* WORK REQUEST *
Word for word, restate every line of the listing that follows.

=== Section Start ===

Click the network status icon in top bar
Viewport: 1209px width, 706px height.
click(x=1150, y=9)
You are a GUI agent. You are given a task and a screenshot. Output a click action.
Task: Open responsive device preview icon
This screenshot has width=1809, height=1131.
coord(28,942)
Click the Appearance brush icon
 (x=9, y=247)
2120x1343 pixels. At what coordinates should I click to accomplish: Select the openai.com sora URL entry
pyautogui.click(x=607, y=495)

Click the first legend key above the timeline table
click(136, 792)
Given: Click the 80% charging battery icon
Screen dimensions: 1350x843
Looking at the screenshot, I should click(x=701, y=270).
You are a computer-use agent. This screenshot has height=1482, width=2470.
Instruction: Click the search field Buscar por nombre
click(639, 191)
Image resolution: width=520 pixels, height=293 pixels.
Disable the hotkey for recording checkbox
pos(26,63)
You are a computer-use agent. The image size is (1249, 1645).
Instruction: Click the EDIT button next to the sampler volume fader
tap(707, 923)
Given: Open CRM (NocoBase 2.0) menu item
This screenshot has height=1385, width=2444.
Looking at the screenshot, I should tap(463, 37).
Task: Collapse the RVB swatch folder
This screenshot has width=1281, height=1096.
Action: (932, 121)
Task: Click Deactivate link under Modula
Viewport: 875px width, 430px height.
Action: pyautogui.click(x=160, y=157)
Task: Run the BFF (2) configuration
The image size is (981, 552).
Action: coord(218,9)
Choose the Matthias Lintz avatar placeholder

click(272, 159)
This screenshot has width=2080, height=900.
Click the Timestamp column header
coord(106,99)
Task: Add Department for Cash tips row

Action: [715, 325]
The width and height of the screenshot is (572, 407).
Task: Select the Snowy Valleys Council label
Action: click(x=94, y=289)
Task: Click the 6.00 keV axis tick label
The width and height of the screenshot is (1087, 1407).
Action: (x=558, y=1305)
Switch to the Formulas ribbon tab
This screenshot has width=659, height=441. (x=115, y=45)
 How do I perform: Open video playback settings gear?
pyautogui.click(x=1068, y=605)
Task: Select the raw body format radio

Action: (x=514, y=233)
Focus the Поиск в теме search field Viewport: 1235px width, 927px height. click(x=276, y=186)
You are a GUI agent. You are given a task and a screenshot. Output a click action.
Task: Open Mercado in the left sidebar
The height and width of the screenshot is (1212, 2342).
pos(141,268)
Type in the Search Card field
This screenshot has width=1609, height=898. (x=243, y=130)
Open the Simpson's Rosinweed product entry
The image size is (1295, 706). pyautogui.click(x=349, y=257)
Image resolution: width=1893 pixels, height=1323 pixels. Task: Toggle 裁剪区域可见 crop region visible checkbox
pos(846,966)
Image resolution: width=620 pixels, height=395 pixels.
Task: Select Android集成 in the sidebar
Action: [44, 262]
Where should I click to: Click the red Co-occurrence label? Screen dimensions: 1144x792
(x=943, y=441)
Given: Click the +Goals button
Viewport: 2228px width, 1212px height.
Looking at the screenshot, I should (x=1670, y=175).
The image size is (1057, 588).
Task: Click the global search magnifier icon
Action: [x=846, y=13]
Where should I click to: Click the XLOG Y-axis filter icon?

=== Section End ===

* TASK SOLUTION *
Click the network status icon in top bar
Viewport: 1209px width, 706px height.
click(x=1150, y=9)
You are a GUI agent. You are given a task and a screenshot. Output a click action.
Task: Open responsive device preview icon
This screenshot has width=1809, height=1131.
coord(28,942)
Click the Appearance brush icon
 (x=9, y=247)
2120x1343 pixels. At what coordinates should I click to accomplish: Select the openai.com sora URL entry
pyautogui.click(x=607, y=495)

Click the first legend key above the timeline table
click(136, 792)
Given: Click the 80% charging battery icon
Screen dimensions: 1350x843
Looking at the screenshot, I should click(x=701, y=270).
You are a computer-use agent. This screenshot has height=1482, width=2470.
Instruction: Click the search field Buscar por nombre
click(639, 191)
Image resolution: width=520 pixels, height=293 pixels.
Disable the hotkey for recording checkbox
pos(26,63)
You are a computer-use agent. The image size is (1249, 1645).
Instruction: Click the EDIT button next to the sampler volume fader
tap(707, 923)
Given: Open CRM (NocoBase 2.0) menu item
This screenshot has height=1385, width=2444.
Looking at the screenshot, I should tap(463, 37).
Task: Collapse the RVB swatch folder
This screenshot has width=1281, height=1096.
Action: (932, 121)
Task: Click Deactivate link under Modula
Viewport: 875px width, 430px height.
Action: pyautogui.click(x=160, y=157)
Task: Run the BFF (2) configuration
The image size is (981, 552).
Action: coord(218,9)
Choose the Matthias Lintz avatar placeholder

click(272, 159)
This screenshot has width=2080, height=900.
Click the Timestamp column header
coord(106,99)
Task: Add Department for Cash tips row

Action: [715, 325]
The width and height of the screenshot is (572, 407).
Task: Select the Snowy Valleys Council label
Action: click(x=94, y=289)
Task: Click the 6.00 keV axis tick label
The width and height of the screenshot is (1087, 1407).
Action: (x=558, y=1305)
Switch to the Formulas ribbon tab
This screenshot has width=659, height=441. (x=115, y=45)
 How do I perform: Open video playback settings gear?
pyautogui.click(x=1068, y=605)
Task: Select the raw body format radio

Action: (x=514, y=233)
Focus the Поиск в теме search field Viewport: 1235px width, 927px height. click(x=276, y=186)
You are a GUI agent. You are given a task and a screenshot. Output a click action.
Task: Open Mercado in the left sidebar
The height and width of the screenshot is (1212, 2342).
pos(141,268)
Type in the Search Card field
This screenshot has width=1609, height=898. (x=243, y=130)
Open the Simpson's Rosinweed product entry
The image size is (1295, 706). pyautogui.click(x=349, y=257)
Image resolution: width=1893 pixels, height=1323 pixels. Task: Toggle 裁剪区域可见 crop region visible checkbox
pos(846,966)
Image resolution: width=620 pixels, height=395 pixels.
Task: Select Android集成 in the sidebar
Action: [44, 262]
Where should I click to: Click the red Co-occurrence label? Screen dimensions: 1144x792
(x=943, y=441)
Given: Click the +Goals button
Viewport: 2228px width, 1212px height.
Looking at the screenshot, I should (x=1670, y=175).
The image size is (1057, 588).
Task: Click the global search magnifier icon
Action: [x=846, y=13]
Where should I click to: Click the XLOG Y-axis filter icon?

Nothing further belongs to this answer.